As for the troll thing I think that is a campaign and style thing... so if the table agrees to 'lets RP not knowing, we want to be newbies' you keep to that, if on the other hand you don't that's cool too...
 

Lanefan

Victoria Rules
It’s very telling about your play style that this is “a very common situation” to you.
If it's what the characters would do, it's what gets done.
Just to be clear, that’s by no means a criticism or a judgment. I just think it’s interesting to note how different the game can look from group to group.
Regardless of group, if I'm playing the sneaky scouty type and the clunkies insist on following me every time I try to scout ahead for them, there's gonna be some in-character yelling once stealth is no longer required. :)
 

Lanefan

Victoria Rules
I disagree. The players are roleplaying characters, and a key distinction between roleplaying and portraying is that roleplaying involves making decisions for the character, whereas portraying a character is simply acting as the script says the character does - the decisions they make have already been made, and recorded in the script.
OK, fair point. Improv acting is a better analogy, but that doesn't have a script (usually).
And human brains are incapable of ignoring information when making decisions. If you know something relevant to the decision, it will affect your decision-making.
Exactly!

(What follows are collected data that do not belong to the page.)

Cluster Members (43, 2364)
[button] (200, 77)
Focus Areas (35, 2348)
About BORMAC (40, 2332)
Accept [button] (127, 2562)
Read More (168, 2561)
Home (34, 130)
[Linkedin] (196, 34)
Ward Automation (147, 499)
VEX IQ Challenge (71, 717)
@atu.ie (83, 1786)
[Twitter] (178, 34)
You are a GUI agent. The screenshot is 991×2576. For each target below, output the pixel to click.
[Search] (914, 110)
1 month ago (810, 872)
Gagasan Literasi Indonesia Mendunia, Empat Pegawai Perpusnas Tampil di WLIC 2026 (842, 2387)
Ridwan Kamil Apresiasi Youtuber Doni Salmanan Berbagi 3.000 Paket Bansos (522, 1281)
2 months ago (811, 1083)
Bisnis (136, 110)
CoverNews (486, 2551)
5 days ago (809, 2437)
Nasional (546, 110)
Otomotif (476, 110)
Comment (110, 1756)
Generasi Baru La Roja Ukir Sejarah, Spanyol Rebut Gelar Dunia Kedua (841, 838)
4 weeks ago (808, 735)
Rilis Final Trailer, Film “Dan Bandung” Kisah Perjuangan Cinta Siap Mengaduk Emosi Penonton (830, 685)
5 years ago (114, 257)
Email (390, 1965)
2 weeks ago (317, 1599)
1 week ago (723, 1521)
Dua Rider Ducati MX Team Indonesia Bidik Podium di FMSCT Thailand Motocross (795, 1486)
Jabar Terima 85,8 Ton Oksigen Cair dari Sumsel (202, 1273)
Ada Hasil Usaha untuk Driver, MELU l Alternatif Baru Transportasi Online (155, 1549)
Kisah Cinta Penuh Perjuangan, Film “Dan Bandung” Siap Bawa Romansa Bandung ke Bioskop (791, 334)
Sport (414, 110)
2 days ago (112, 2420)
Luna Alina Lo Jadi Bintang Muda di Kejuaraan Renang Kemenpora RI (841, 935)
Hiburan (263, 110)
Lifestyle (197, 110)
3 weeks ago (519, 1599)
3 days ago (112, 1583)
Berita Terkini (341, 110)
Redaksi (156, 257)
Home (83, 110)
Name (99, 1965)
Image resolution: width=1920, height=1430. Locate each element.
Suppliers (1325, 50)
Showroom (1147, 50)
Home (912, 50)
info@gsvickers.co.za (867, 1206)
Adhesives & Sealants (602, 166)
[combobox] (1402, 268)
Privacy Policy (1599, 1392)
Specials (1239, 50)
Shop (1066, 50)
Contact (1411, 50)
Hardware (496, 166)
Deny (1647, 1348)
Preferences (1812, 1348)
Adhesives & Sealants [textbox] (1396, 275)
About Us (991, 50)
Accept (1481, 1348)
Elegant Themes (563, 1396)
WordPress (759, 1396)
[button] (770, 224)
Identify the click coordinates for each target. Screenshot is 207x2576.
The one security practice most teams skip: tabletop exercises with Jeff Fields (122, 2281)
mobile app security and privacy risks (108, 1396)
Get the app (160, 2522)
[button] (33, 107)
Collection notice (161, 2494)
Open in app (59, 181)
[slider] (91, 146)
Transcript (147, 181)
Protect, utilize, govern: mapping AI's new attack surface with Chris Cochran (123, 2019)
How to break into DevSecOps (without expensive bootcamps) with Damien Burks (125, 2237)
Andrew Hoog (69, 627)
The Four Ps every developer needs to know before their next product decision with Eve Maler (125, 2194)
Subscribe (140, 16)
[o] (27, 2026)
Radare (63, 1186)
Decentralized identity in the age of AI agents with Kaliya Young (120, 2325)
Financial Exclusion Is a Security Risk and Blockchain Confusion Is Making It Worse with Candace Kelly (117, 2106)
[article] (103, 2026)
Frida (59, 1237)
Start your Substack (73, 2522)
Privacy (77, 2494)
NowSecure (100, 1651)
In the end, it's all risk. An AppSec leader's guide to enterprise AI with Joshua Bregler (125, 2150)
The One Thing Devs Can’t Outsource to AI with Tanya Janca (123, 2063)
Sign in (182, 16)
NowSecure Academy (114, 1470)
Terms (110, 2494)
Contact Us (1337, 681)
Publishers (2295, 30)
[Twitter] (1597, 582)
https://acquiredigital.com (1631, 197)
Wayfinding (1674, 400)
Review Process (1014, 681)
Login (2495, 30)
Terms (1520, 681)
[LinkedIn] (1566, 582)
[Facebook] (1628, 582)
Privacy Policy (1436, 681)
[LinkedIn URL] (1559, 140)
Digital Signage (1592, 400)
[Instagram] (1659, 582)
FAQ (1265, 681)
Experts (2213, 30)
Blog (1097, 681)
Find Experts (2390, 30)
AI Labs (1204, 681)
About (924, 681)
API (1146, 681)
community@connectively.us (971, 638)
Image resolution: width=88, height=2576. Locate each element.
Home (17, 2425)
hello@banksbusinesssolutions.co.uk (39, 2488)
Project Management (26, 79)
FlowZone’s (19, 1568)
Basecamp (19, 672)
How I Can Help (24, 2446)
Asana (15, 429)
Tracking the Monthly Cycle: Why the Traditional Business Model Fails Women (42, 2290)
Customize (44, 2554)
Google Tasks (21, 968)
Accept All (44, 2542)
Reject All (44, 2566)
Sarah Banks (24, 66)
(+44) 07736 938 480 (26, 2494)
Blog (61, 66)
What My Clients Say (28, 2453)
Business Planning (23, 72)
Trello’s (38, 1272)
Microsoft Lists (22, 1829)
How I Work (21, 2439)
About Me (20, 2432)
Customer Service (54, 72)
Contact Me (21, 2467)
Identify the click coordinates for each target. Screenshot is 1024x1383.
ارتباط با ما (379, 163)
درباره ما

Which is why I keep harping on not giving players knowledge their characters don't have.
 

Regardless of group, if I'm playing the sneaky scouty type and the clunkies insist on following me every time I try to scout ahead for them, there's gonna be some in-character yelling once stealth is no longer required. :)
My counter point would be "if you want to go scouting can the rest of us at least watch, since you are doing it, instead of pausing our group activity for you to have a private 1 on 1 activity with the DM?"